I would suggest making items that complement your bunk beds. Accessories for the beds, items for children's rooms, things that you could sell as an add-on to the people buying the bunk beds.


----------



## Elizabeth (Oct 17, 2009)

One thing I would have loved to have as a kid with a bunk bed is a little side table attachment for the upper bunk. Something that connected to the rail, with a lip on three sides to keep things falling off, would have been very useful.


----------



## jkjames (Oct 24, 2011)

It's a shame this didn't get more feedback. I am too new to offer much, since I am doing more utility grade stuff.


----------



## mojapitt (Dec 31, 2011)

My primary is furniture as well. However I sell lots of mugs and boxes as well.


----------



## Ply (Mar 21, 2013)

Doll house furniture sells for more than the full size stuff.


----------



## woodworkerforchrist (Apr 25, 2013)

Hi Nate! I have the same question. I think making wood instruments would be fun. Also boxes with sliding lids, mugs, games, brain teasers, are some things Im gonna try when I have more time. Ive heard pet creamation boxes are selling!!! I have also made bunkbeds and loft beds still trying to come up with a good design. I "wood" really like to make a living woodworking but its hard nowadays. Gotta keep on trucking for now! Good luck and I agree accesories for your bunkbeds is a great idea!


----------



## Finn (May 26, 2010)

Boxes…..people like boxes. I make a bunch of cedar boxes and sell them at festivals and street fairs. I inlay images into the lids. I also do some intarsia and make toys to sell.


----------



## SteveMI (May 19, 2009)

The two biggest problems I know of is having a viable venue to sell the item in and not doing the same thing as other people at the same location.

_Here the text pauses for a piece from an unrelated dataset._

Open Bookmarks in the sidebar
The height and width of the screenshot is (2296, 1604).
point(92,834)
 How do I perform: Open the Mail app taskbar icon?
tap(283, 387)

You can make the most awesome product and not sell a single one due to the wrong demographics or location. Selling children's toy boxes on a college campus wouldn't do too well. Selling cribbage boards in a retirement area would.

You also need a niche for your area. I've seen several festivals where 3 people were selling Adirondack chairs, 4 turners were selling pens… none did good.

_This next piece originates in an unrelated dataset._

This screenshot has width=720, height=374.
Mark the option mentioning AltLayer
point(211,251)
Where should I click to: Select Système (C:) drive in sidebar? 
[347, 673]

I'd suggest the child desks, child theme shelves and toy boxes to compliment your bunk beds. You could take those items to a show without the beds. Having said that, make sure the show attracts people with children or doting grand parents. An artsy festival with alcohol might not work.

Steve.


----------



## nate22 (Jul 12, 2010)

The suggestions you guys are saying I should make things that go with my bunkbeds. You guys have given me some good ideas I like the side table idea for the bunkbeds and loft beds. What do you guys think of a play table. I have thought of that but know if that is a good idea.


----------



## Puzzleman (May 4, 2010)

Concerning a play table, you need to make it more than just a table and chairs. A unique idea would be a table top that opens in the middle where a bag storage under the top to hold toys and crayons. I have seen a table where they had a roll of paper on the side for drawing and coloring. Another idea would to be to do inlay work in children's themes such as: train, clowns, alphabet, numbers, etc.

To SteveMI, several of the shows I do are art shows and I sell primarily children products. One a do is a wine festival where they really enjoy their wine! All of these shows do well for me as I am selling to grandparents and aunts and uncles. My pricing looks not quite as expensive when compared to $1000 paintings.


----------